Kadınların kazanımlarının kurumsallaşmasının vakit alacağını da hatırlatan Keskin bunun için İran genelinde yani yalnızca büyük kentlere değil, ilçelere köylere kadar yayılması gereken bir süreç olduğunun da altını çizdi. Keskin, devletin de artık İrşad Devriyeleri konusunda çekimser kaldığını belirterek bunu “Artık işletmek istemiyorlar, zira başaramıyorlar” kelamlarıyla lisana getirdi.
İran, rejim gitmeden Amini’nin vefatıyla değişti
İran’da İslam Cumhuriyeti periyodunun kapanmak üzere olduğu tarafındaki yorumları da sorarak nasıl bir değişim beklentisi içinde olduğunu merak ettiğimiz Keskin, “İran değişir mi konusuna gelince, İran esasen Mahsa Amini’nin öldürülmesinden sonra değişti. Benim tezim şudur, Mahsa Amini öncesi ve sonrası iki farklı İran ile karşı karşıyayız. Beşerler İran’ın değişmesi için rejime bakıyorlar; ‘rejim değişirse İran değişir’ diyorlar bence bu tahlil yanlışsız, lakin eksik. Biz, rejim devam ettiği halde de İran’ın değiştiğini görüyoruz. İrşad devriyesinin alandan çıkmasından bahsettik. Bayanların en azından baş örtüsü konusunda rahat davranabilmeleri bile değişikliğin değerli bir modülü. Yeni bir İran ile karşı karşıyayız, bu yeni İran’ın genel özelliklerini önümüzdeki süreçte göreceğiz” sözlerini kullandı.
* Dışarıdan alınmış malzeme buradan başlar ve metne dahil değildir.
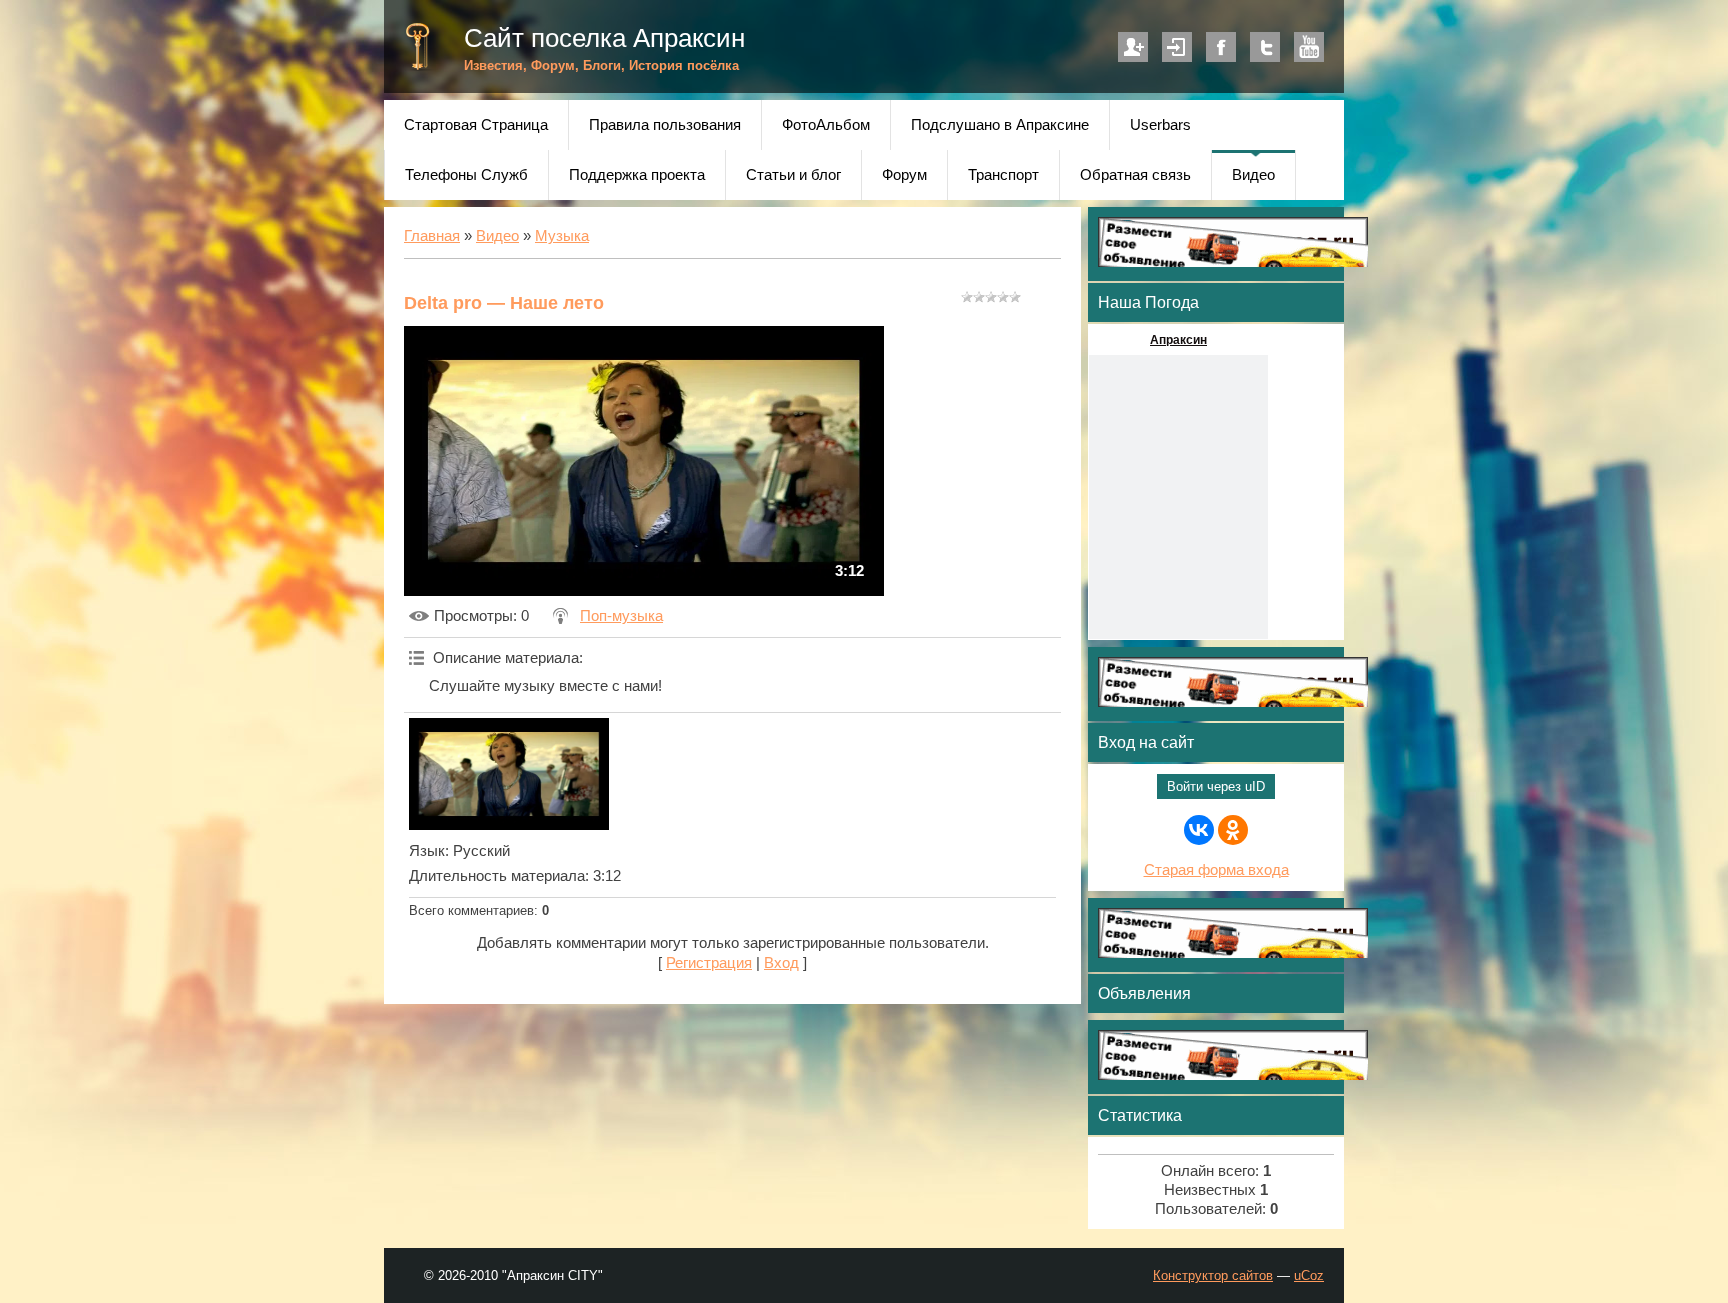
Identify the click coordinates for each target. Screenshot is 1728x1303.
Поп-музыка (621, 616)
‘Gücü olsa daha çok insan öldürür lakin bugün üç gün ayakta kalamaz’
İran’da milletvekillerinin 15 bin protestocuya yönelik idam talebi haberleri gündemde epeyce yer tutmuştu. Haber farklı formlarda ve manalara gelecek halde gündemde birinci sıralarda yer almış meclisteki bu bildirinin sonucunun ne olabileceği ise merak konusu olmuştu.
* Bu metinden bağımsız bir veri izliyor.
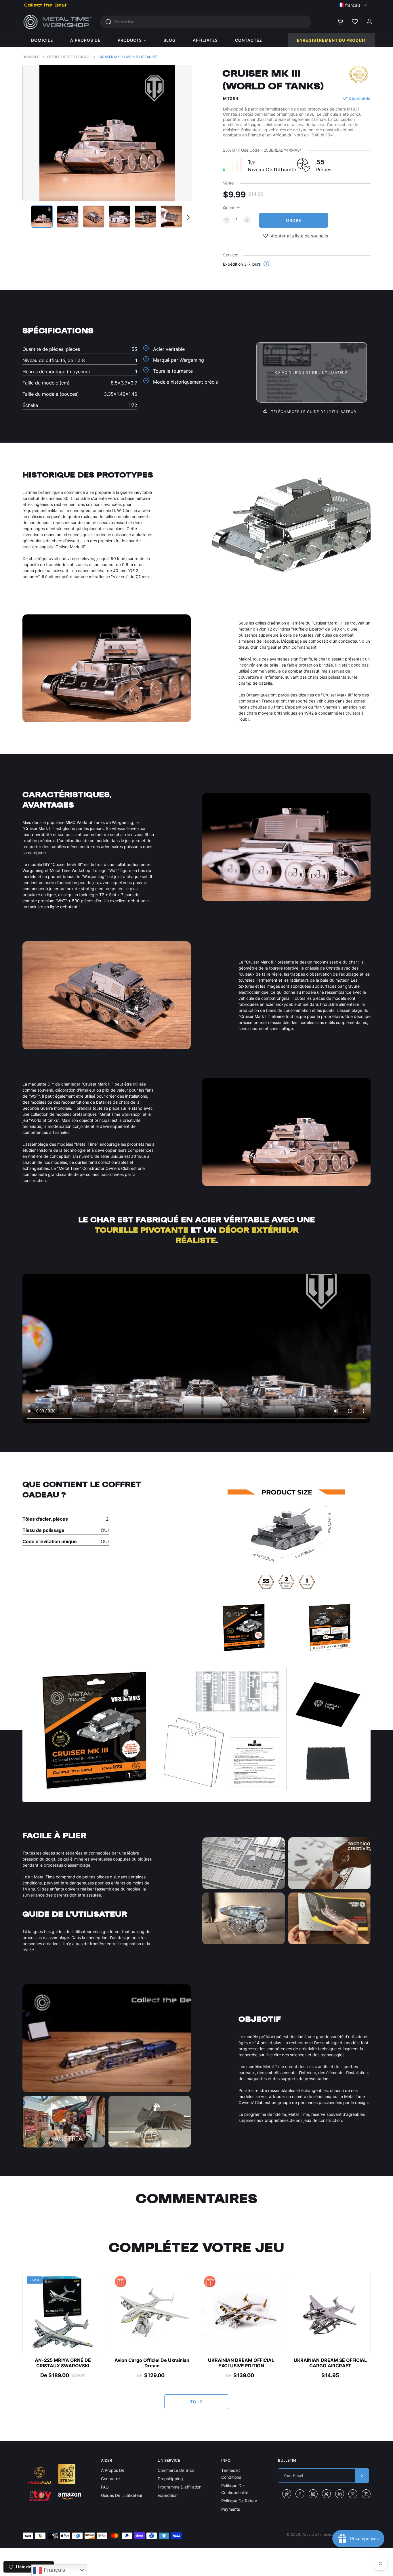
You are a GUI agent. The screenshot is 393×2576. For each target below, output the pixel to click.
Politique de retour (239, 2500)
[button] (353, 4)
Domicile (30, 57)
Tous (196, 2401)
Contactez (111, 2478)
Türkiye’de idam kararının çıktığı tarafındaki haberleri birinci yalanlayan kişinin kendisi olduğunu söyleyen Keskin şöyle konuştu:
‘İşçi grevi tarihi’
Keskin, İsfahan’daki personel grevlerinin protestolara tesirini de anlattı. Şunları söyledi: “İşçi grevleri İsfahan demir döküm emekçi grevleri protestolardan sonraki süreçte en büyük takviyeydi. Bana nazaran bu takviye tarihi niteliktedir. Ve tarihi kıymettedir protestoların hedefine ulaşması personellerin faal ve çok taraflı dayanağını kazanması gerekiyor. Emekçilerin takviyesini kazanmadan esaslı dönüşüm gerçekleşemez. Bu nedenle personel grevi tarihi niteliktedir.”